Ronald Losier, président de St-Isidore Asphalte Ltee, une entreprise d’asphaltage, est cité comme représentant des investisseurs dans le communiqué de presse. Son père, Richard Losier, homme d’affaires local bien connu et fondateur de l’entreprise, a fait don du terrain pour la nouvelle maison de retraite avant son décès en 2020. Le contrat est signé par Oscar Roussel, président du conseil d’administration de la Villa Saint-Joseph, une maison de repos de 74 lits située à Tracadie-Sheila, dans la même région.

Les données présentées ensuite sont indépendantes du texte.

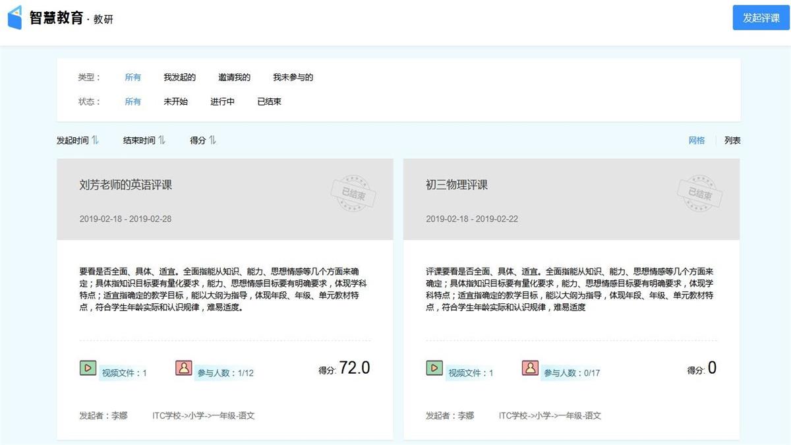
Task: Switch to 列表 list view
Action: pyautogui.click(x=732, y=140)
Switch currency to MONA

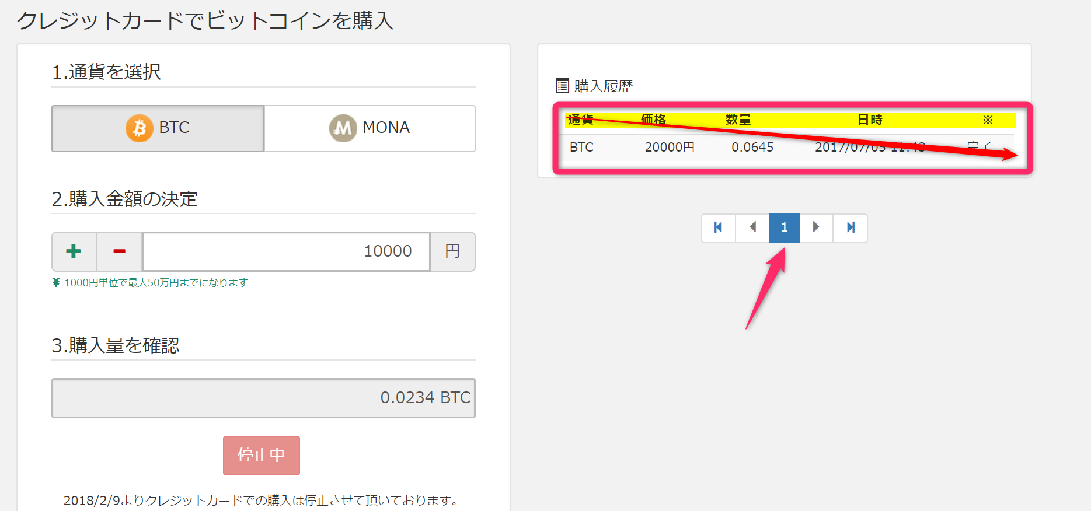[x=370, y=128]
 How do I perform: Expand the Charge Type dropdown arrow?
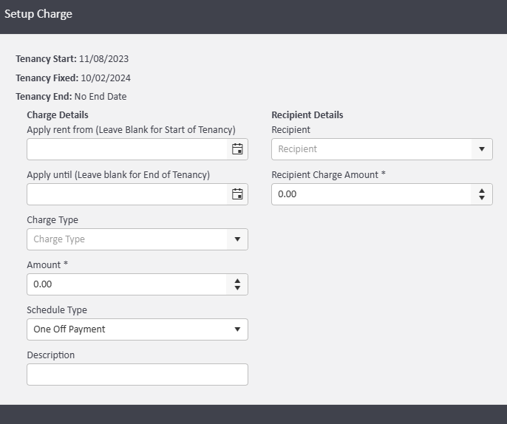pyautogui.click(x=237, y=239)
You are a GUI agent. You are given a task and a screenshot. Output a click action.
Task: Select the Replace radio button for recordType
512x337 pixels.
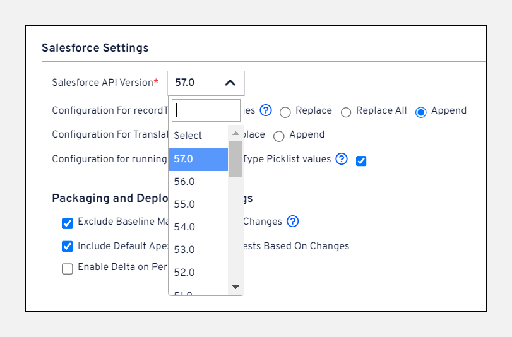tap(285, 112)
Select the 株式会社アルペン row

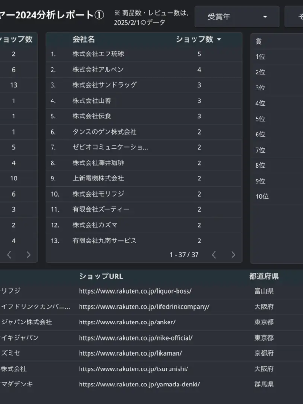(x=98, y=70)
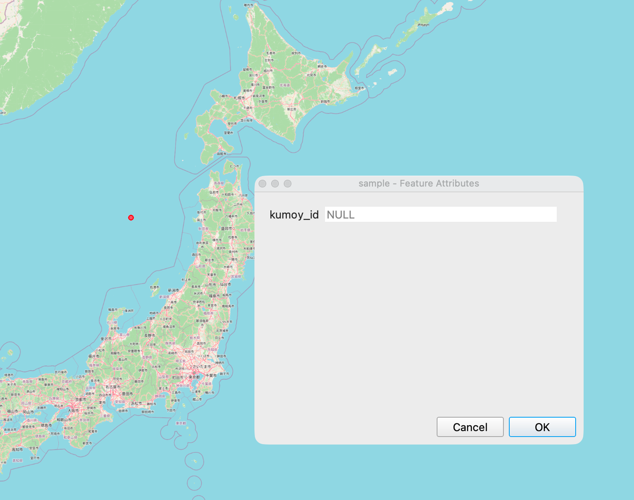Viewport: 634px width, 500px height.
Task: Close the Feature Attributes dialog window
Action: pyautogui.click(x=262, y=184)
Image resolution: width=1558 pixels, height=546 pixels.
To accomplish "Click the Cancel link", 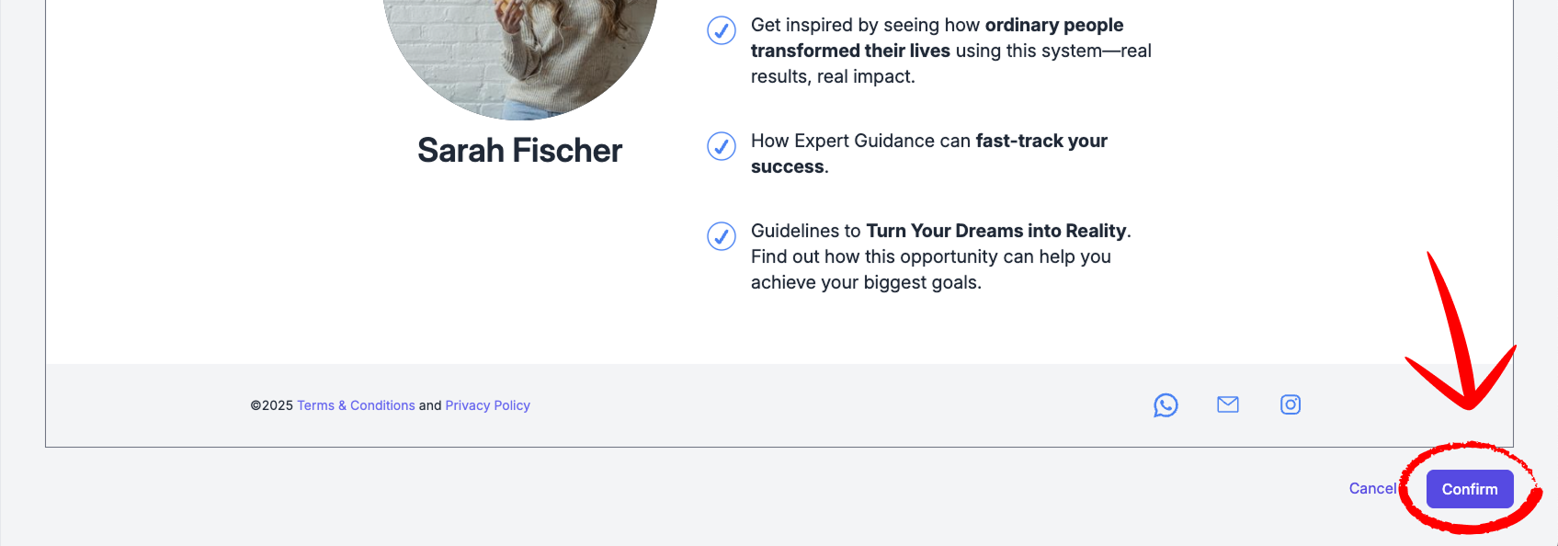I will point(1372,488).
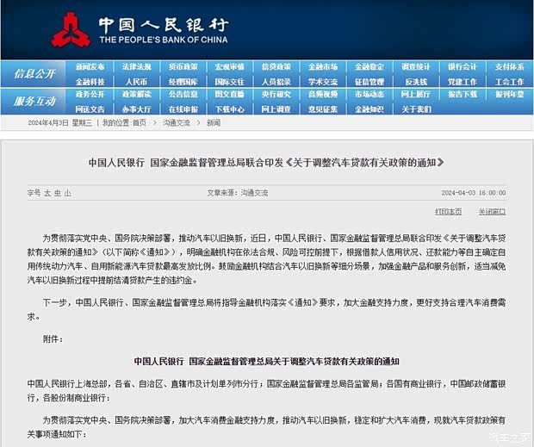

Dans les contrats de maisons de retraite traditionnels conclus avant 2008, les collectivités locales n’avaient aucun financement à apporter. Les prêts pour la construction de la maison de retraite étaient garantis par le gouvernement. À l’heure actuelle, la clé pour obtenir ces deux contrats récents a été le soutien financier communautaire décrit ci-dessus.
Malgré ces deux exceptions, la menace qui pèse sur les autres maisons de repos communautaires reste plus réelle que jamais.
Les affaires vont bon train pour Shannex, l’entreprise basée en Nouvelle-Écosse qui, en novembre 2023, a obtenu un autre contrat pour un foyer de soins de 60 lits à Moncton, sur un site où se trouvent deux autres foyers de soins récemment attribués à Shannex. Il s’agit du quinzième contrat de Shannex au Nouveau-Brunswick depuis 2008.
Dans le communiqué de presse annonçant ce dernier contrat de Shannex, Kathy Bockus, ministre responsable des aînés, décrit l’entreprise comme « l’un des nombreux partenaires précieux du ministère du Développement social” et la remercie en disant “nous apprécions sincèrement son dévouement à l’égard des aînés du Nouveau-Brunswick » .
Pendant ce temps, les foyers de repos traditionnels à but non lucratif implantées localement luttent pour leur survie et pour répondre aux exigences du nouveau modèle. Par exemple, en 2018 le gouvernement Gallant avait promis des rénovations indispensables au Manoir Pine Grove de Fredericton. Ces rénovations ne se sont jamais concrétisées et Pine Grove se retrouve maintenant dans une position où les rénovations —ou la construction d’un nouveau bâtiment— nécessiteraient de participer à un processus d’appel d’offres public.
Un foyer de soins local ne pourra jamais l’emporter dans une procédure d’appel d’offres sans un soutien financier substantiel comme celui des deux contrats décrits ci-dessus. Malheureusement, c’est le cas de la quasi-totalité des foyers de soins communautaires traditionnels à but non lucratif qui restent au Nouveau-Brunswick.
À cause du nouveau système, il semble que l’on va les laisser s’éteindre progressivement.
Joan McFarland est une chercheuse sur les soins de longue durée basée à Fredericton et une professeure d’économie à la retraite de l’Université St. Thomas.